The suggested solution to this problem is to “try it and see”. So for example start with the top left cell. That cannot be 1 or 2 (already in the row), or 6 (already in the column), or 2 or 4 (already in the 3x3 square). So valid possibilities are 3, 5, 7, 8, 9. Try each of these in turn. That gives you five branches from the “root” node at the top of your search tree (i.e. the starting board). For each of these possible solutions, repeat the exercise with the next empty square, and so on. Eventually, all the search paths will lead to an impossible situation (an empty square with no valid numbers to fill it), except one. This method is sometimes called “backtracking”.

How to solve Sudoku puzzles

The aim of Sudoku is to fill in all cells in the grid with numbers. All cells must contain a number from 1 to 9. The rules are:

  • Each row must contain the numbers 1–9, once each
  • Each column must contain the numbers 1–9, once each
  • Each 3x3 square (marked with bold borders) must contain the numbers 1–9, once each

The numbers supplied in the example grid must remain unchanged; your goal is to fill in the remaining squares with numbers. A good Sudoku has only one possible solution.

Stretch goal

Try using the other type of algorithm – depth first or breadth first – and compare the results.

Part 5 – Dictionaries and Sets

Bloom Filters

Read through the explanation of how a Bloom Filter works on CodeKata, and then implement one as suggested.

Bloom Filters by Example provides an interactive visualisation of how bloom filters work.

Find some way of testing your solution – for example generating random words as suggested in the kata, or doing it manually.
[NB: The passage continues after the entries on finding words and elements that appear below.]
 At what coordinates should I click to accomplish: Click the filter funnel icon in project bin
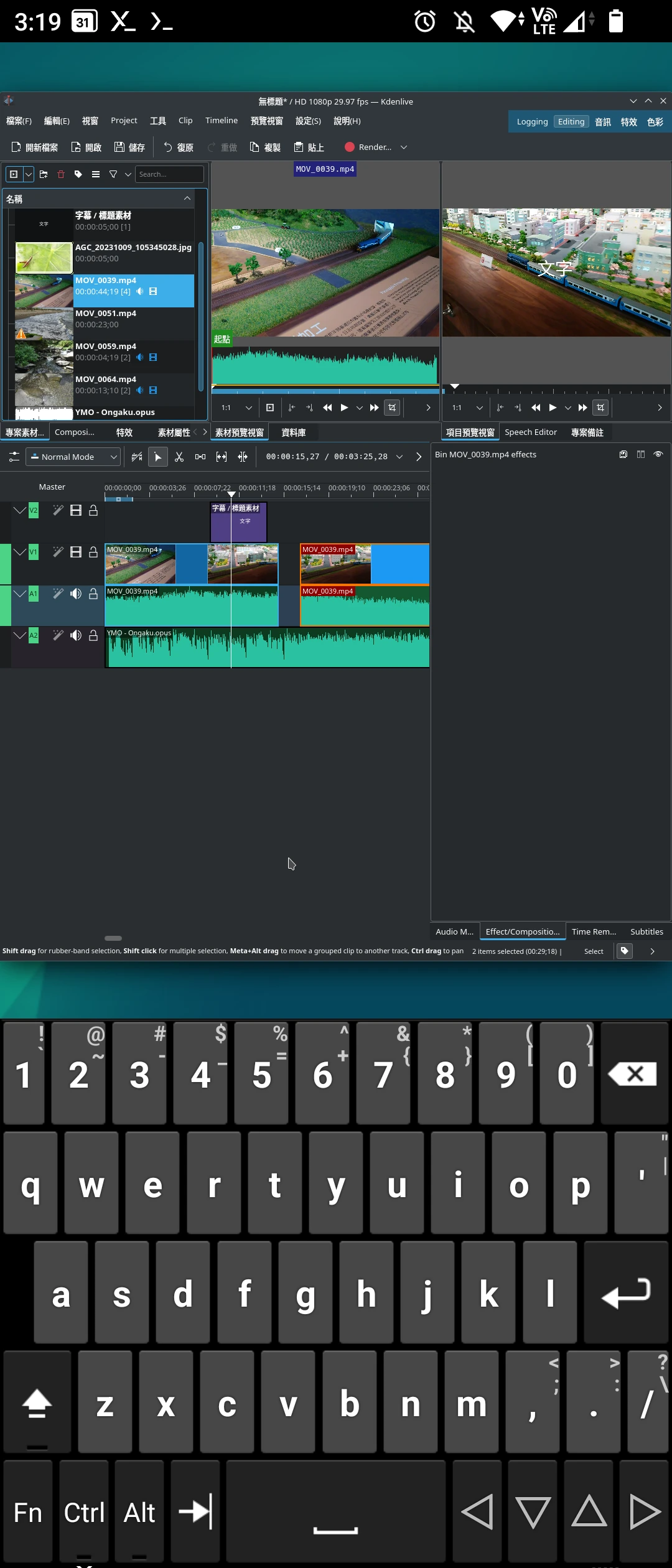[113, 174]
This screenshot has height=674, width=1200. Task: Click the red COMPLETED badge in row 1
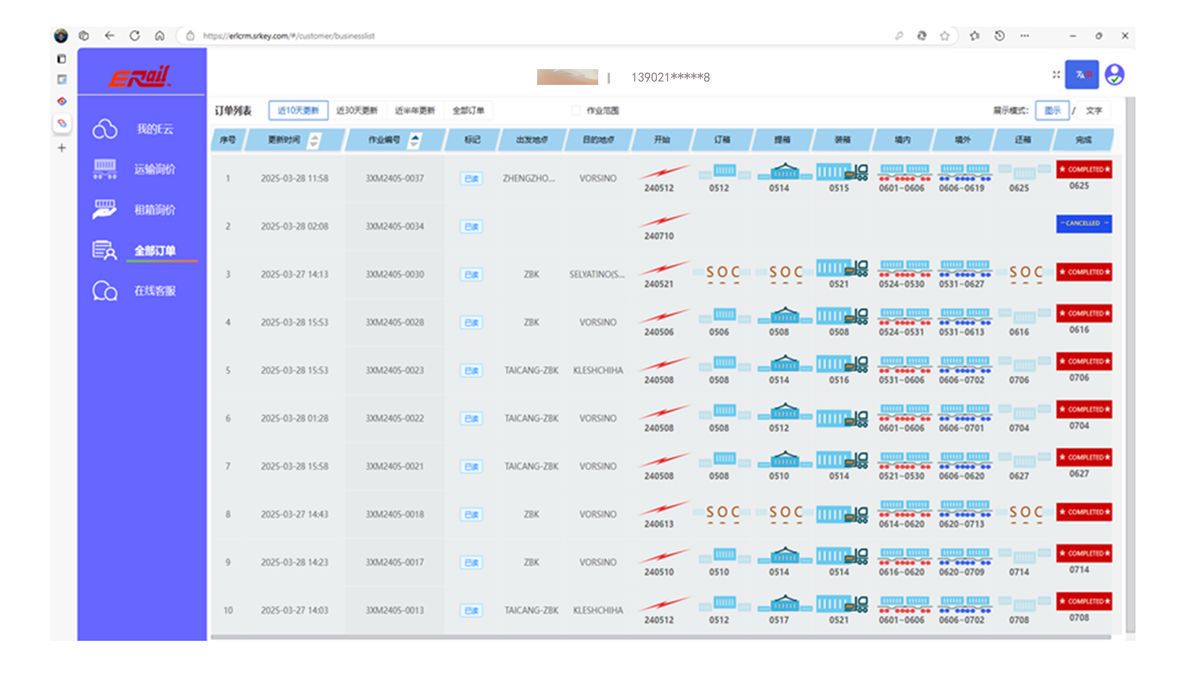[1084, 170]
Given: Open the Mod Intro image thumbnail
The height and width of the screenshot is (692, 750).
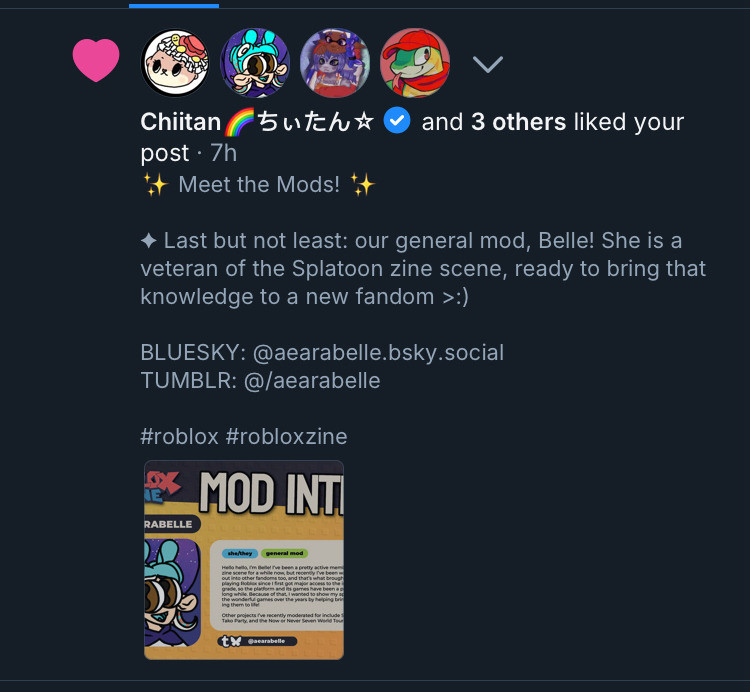Looking at the screenshot, I should tap(244, 559).
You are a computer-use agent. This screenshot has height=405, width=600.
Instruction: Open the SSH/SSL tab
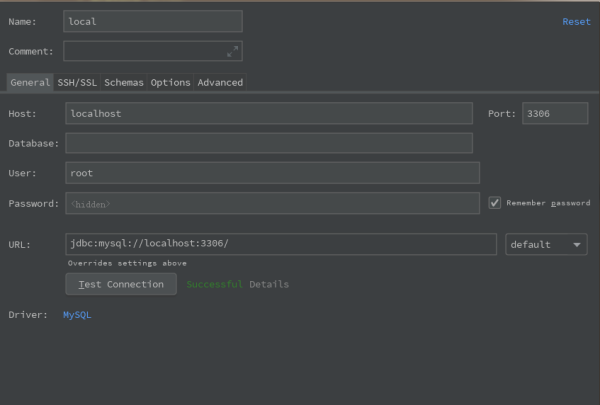pyautogui.click(x=78, y=82)
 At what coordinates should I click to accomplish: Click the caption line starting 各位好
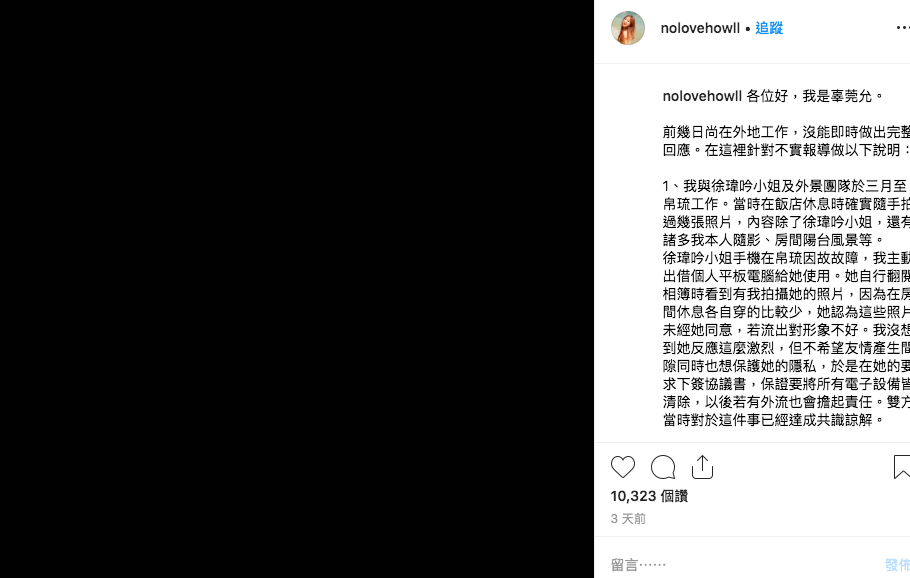pos(815,96)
How can you decide how large your bitmap should be and how many hashes you need?

Tips

  • A bitmap is just an array of boolean values (there may be more efficient ways to implement a bitmap in your language, but it’s not necessary to take advantage of this, at least for your initial attempt at the problem).
  • You should be able to find how to calculate an MD5 hash in your language by searching on Google – there’s probably a standard library to do it for you. This is probably the easiest to find (but not necessarily the quickest) hash function for this kata.